Saved data entries
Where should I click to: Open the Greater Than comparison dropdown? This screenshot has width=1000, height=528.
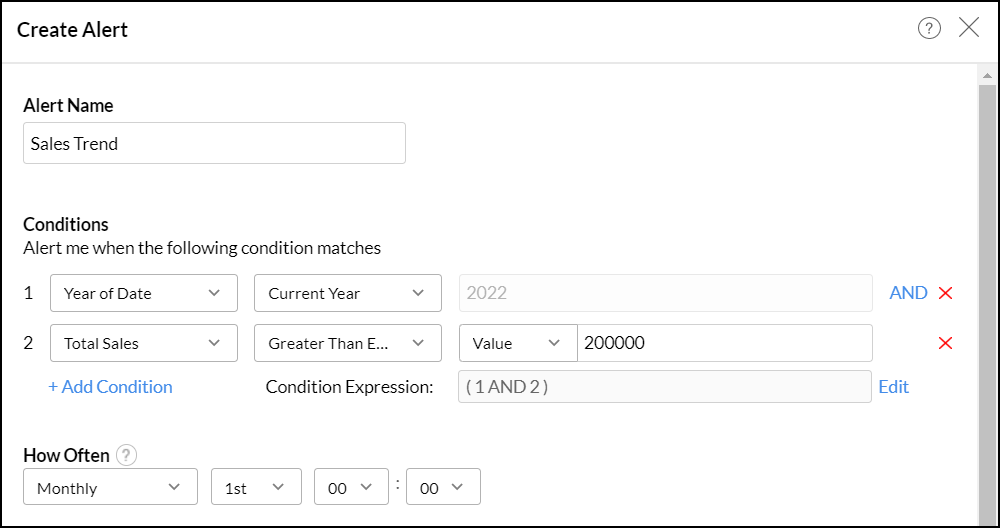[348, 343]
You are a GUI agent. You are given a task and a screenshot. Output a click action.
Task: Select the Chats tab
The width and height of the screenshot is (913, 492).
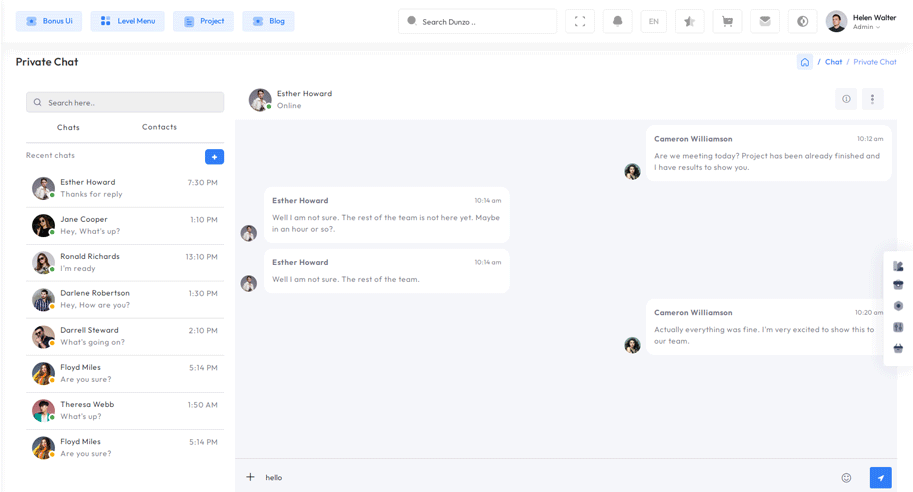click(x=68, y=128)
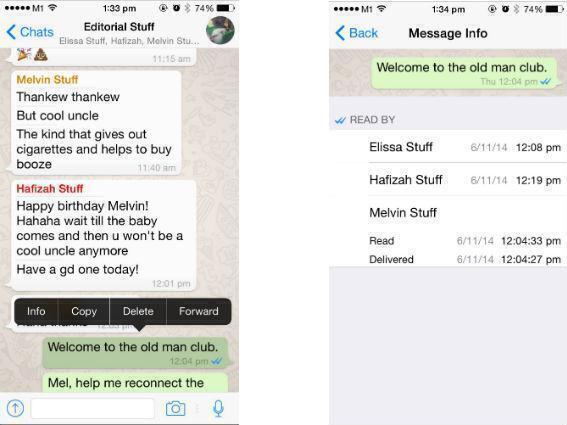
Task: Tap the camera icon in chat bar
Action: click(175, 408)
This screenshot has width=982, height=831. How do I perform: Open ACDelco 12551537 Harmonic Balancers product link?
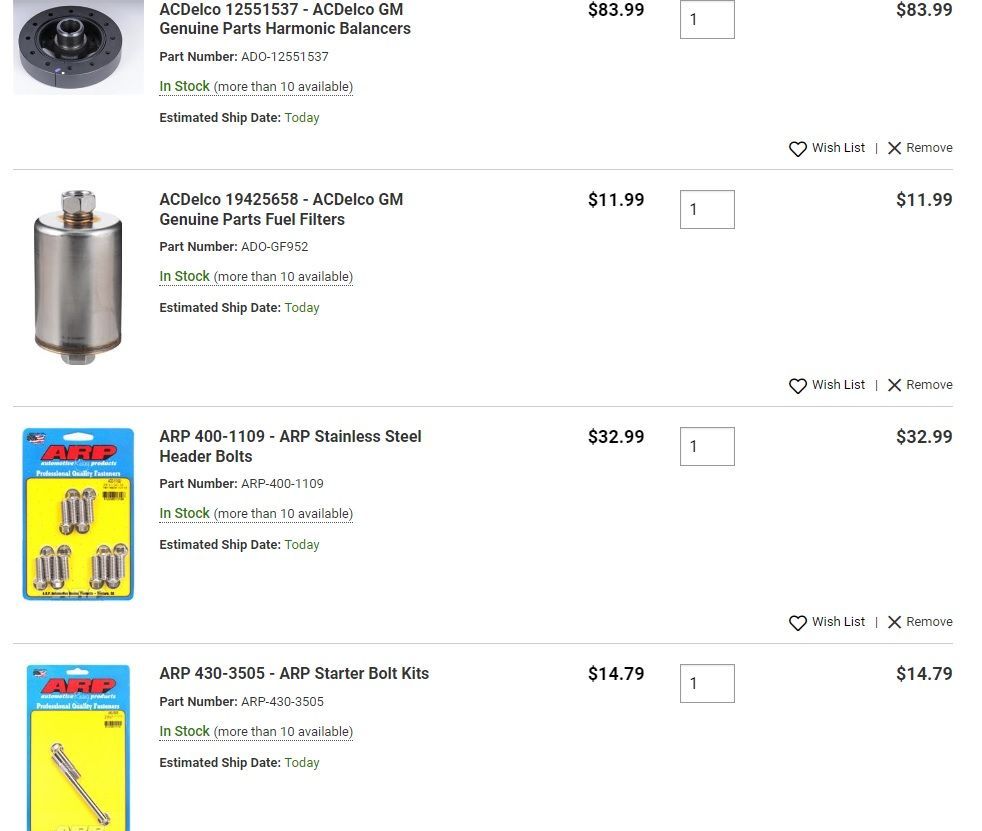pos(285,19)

▶ _ASSIGNMENT_: All of the entries, apart from the pictures, must be returned exactly.

▶ _EXERCISE OUTPUT_:
Where should I click to: Open the Greater Than comparison dropdown? This screenshot has width=1000, height=528.
[348, 343]
You are a GUI agent. You are given a task and a screenshot. Output a click action.
Task: Select the Chats tab
The width and height of the screenshot is (913, 492).
click(x=68, y=128)
Task: Tap the camera icon in chat bar
Action: click(175, 408)
This screenshot has width=982, height=831. How do I perform: Open ACDelco 12551537 Harmonic Balancers product link?
pos(285,19)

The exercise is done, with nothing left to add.